§ Records supplied

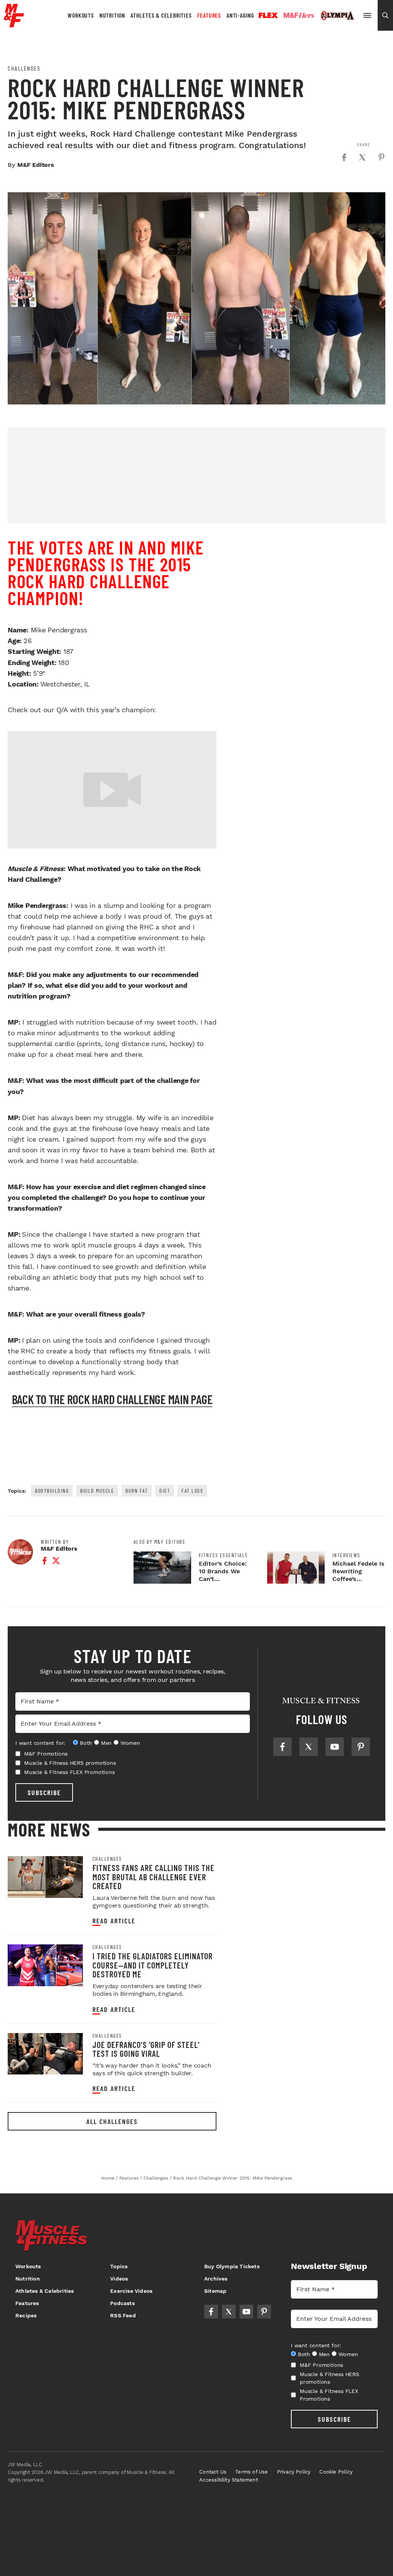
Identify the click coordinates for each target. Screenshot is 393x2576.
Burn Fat (136, 1490)
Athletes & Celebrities (161, 15)
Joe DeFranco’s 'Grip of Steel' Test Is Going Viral (146, 2049)
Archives (216, 2279)
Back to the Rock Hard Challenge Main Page (112, 1399)
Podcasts (122, 2303)
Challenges (24, 68)
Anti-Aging (240, 15)
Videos (119, 2279)
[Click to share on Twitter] (362, 157)
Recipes (25, 2315)
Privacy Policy (294, 2472)
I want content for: (40, 1743)
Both (86, 1743)
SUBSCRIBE (44, 1792)
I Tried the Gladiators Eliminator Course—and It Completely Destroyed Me (152, 1965)
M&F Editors (35, 164)
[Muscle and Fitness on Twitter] (308, 1747)
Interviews (346, 1555)
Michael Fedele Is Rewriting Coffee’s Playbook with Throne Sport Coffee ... (358, 1583)
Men (106, 1743)
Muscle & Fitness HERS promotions (70, 1763)
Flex (268, 15)
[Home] (14, 24)
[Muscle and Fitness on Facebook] (282, 1747)
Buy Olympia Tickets (231, 2266)
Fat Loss (192, 1490)
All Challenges (112, 2121)
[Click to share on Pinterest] (381, 157)
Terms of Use (251, 2472)
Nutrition (112, 15)
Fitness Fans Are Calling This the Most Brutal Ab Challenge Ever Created (153, 1877)
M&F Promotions (46, 1754)
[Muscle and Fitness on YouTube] (334, 1747)
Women (130, 1743)
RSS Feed (123, 2315)
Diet (164, 1490)
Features (209, 15)
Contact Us (212, 2472)
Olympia (337, 15)
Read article (113, 1921)
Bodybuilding (52, 1490)
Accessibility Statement (228, 2480)
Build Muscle (97, 1490)
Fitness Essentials (223, 1555)
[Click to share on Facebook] (344, 157)
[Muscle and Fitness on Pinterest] (361, 1747)
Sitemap (215, 2291)
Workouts (81, 15)
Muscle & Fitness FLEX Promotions (69, 1772)
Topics (118, 2266)
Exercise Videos (131, 2291)
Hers (299, 15)
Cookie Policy (336, 2472)
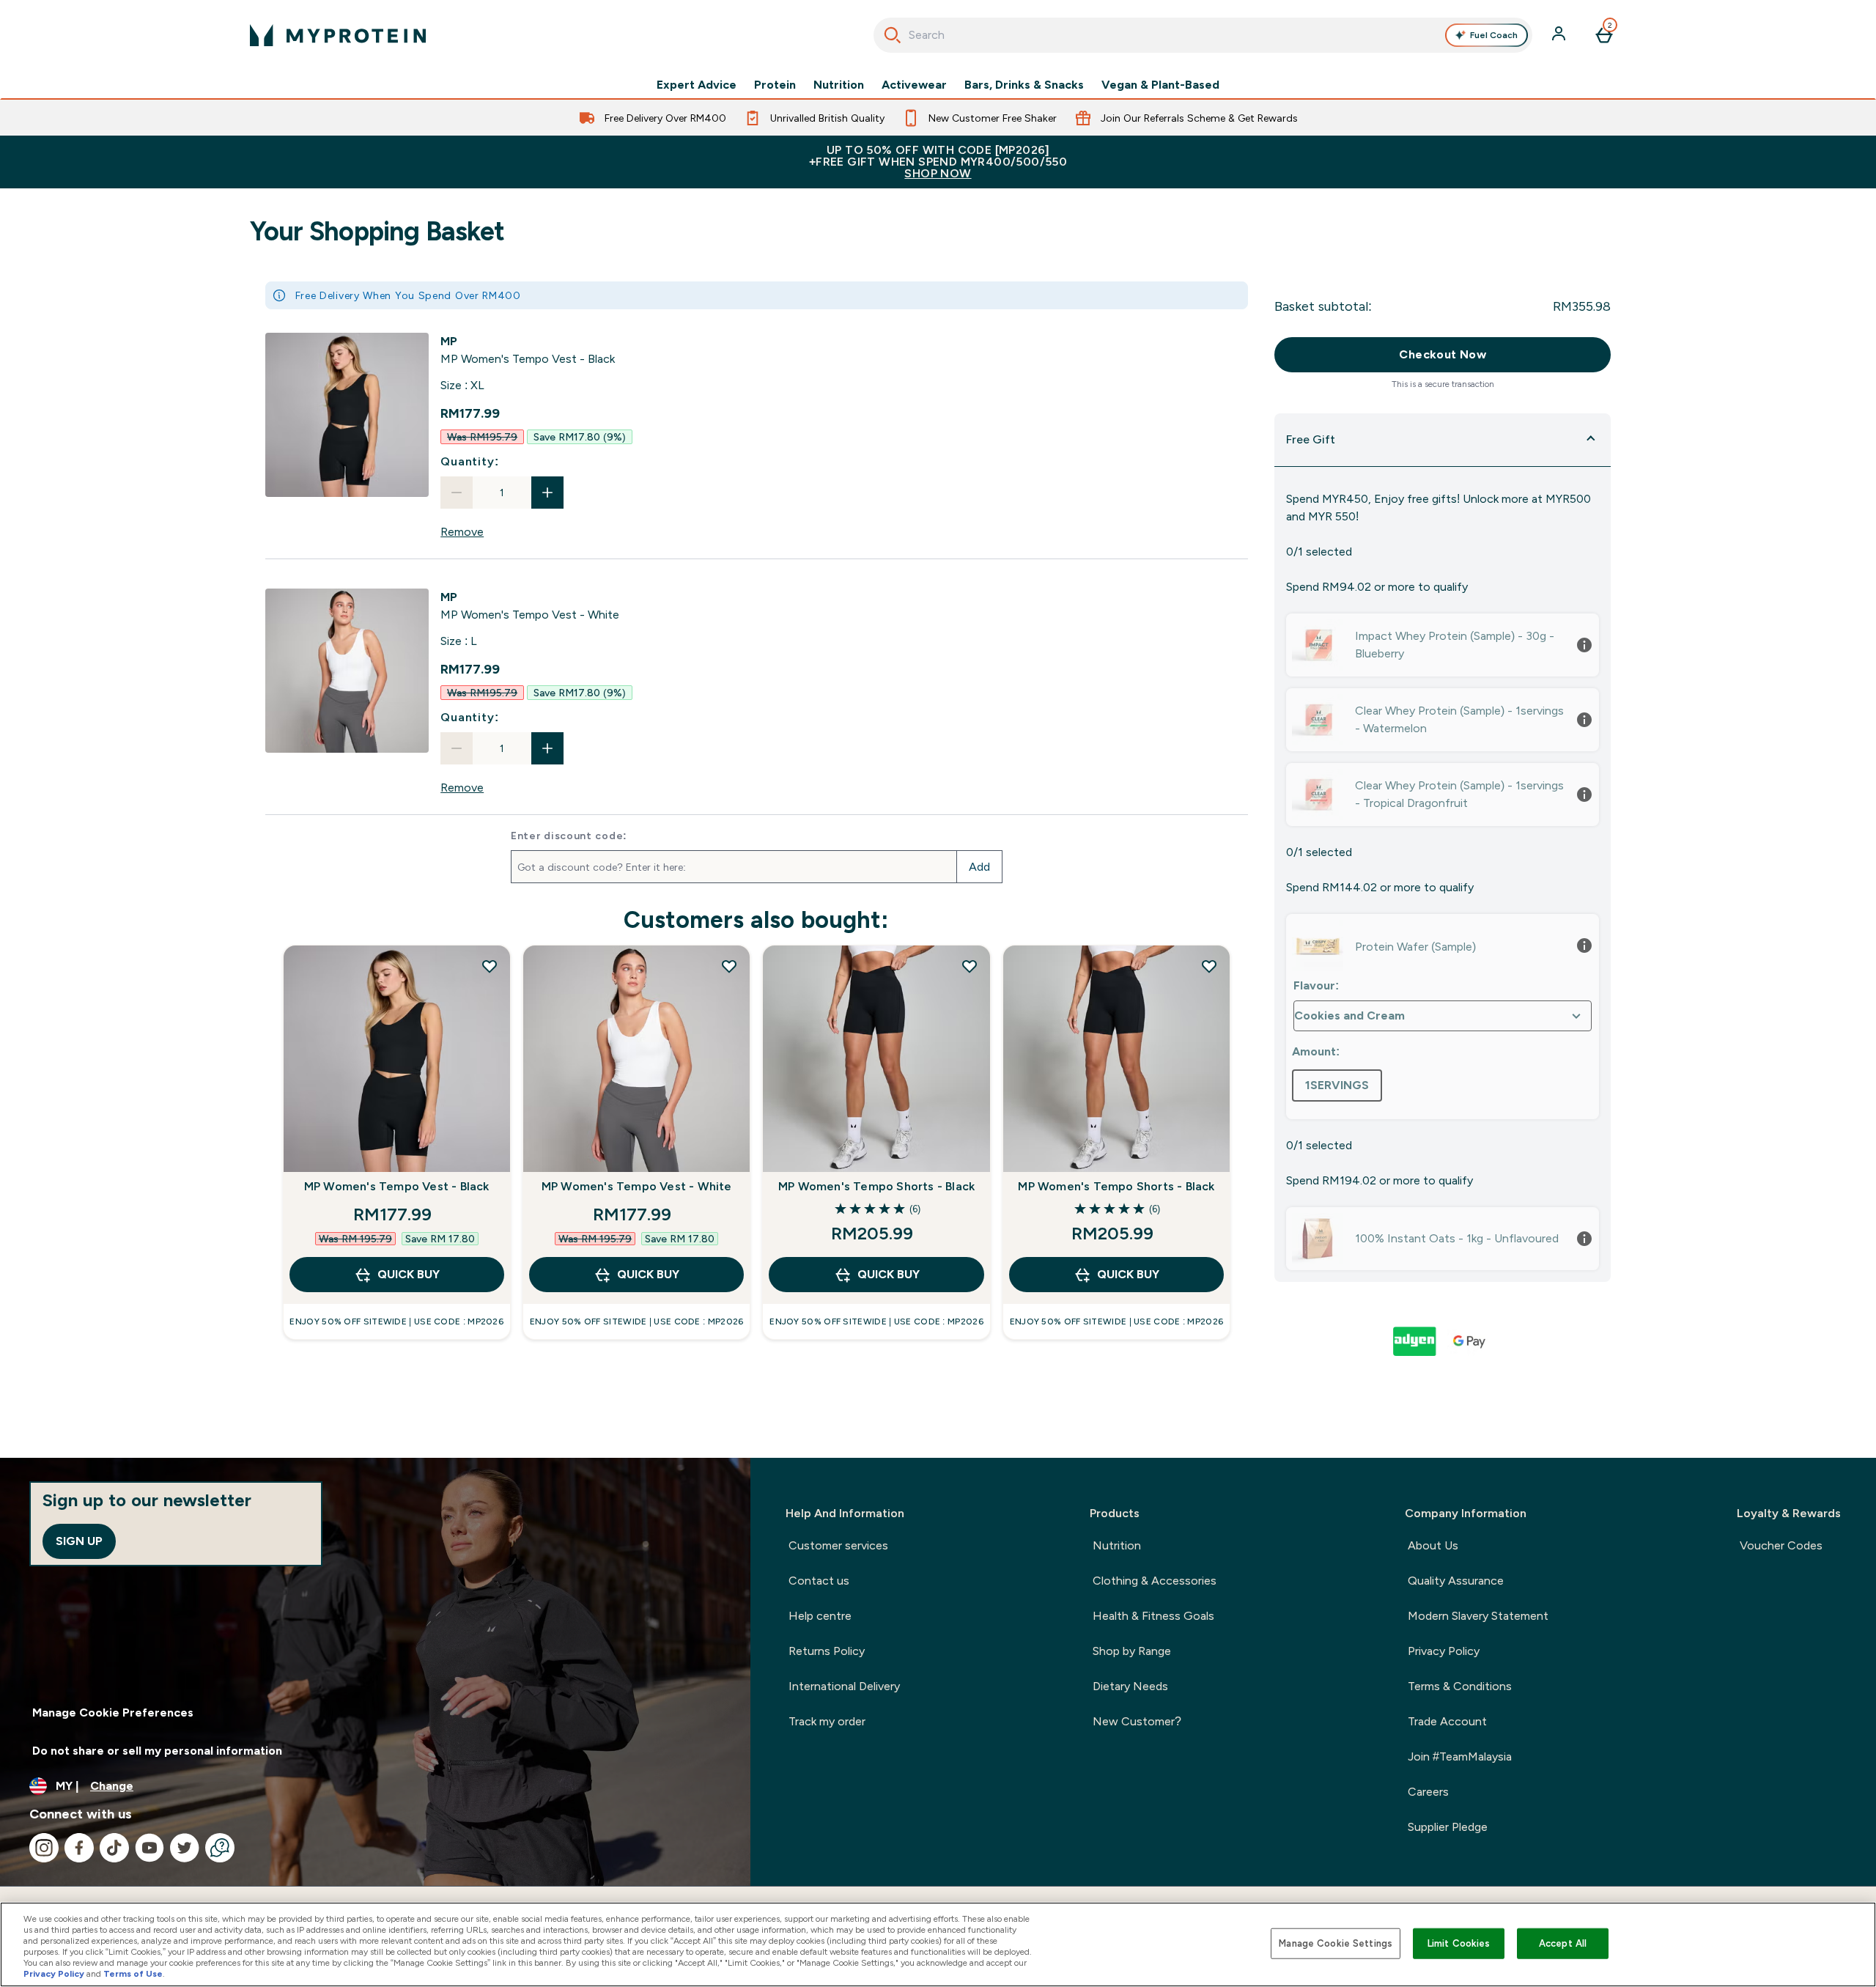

§ Task to carry out
Whenever a line above contains "Muscle", copy that line.

§ Reply to the task
[Muscle and Fitness on Twitter] (308, 1747)
Muscle & Fitness HERS promotions (70, 1763)
[Muscle and Fitness on Facebook] (282, 1747)
[Muscle and Fitness on YouTube] (334, 1747)
Build Muscle (97, 1490)
[Muscle and Fitness on Pinterest] (361, 1747)
Muscle & Fitness FLEX Promotions (69, 1772)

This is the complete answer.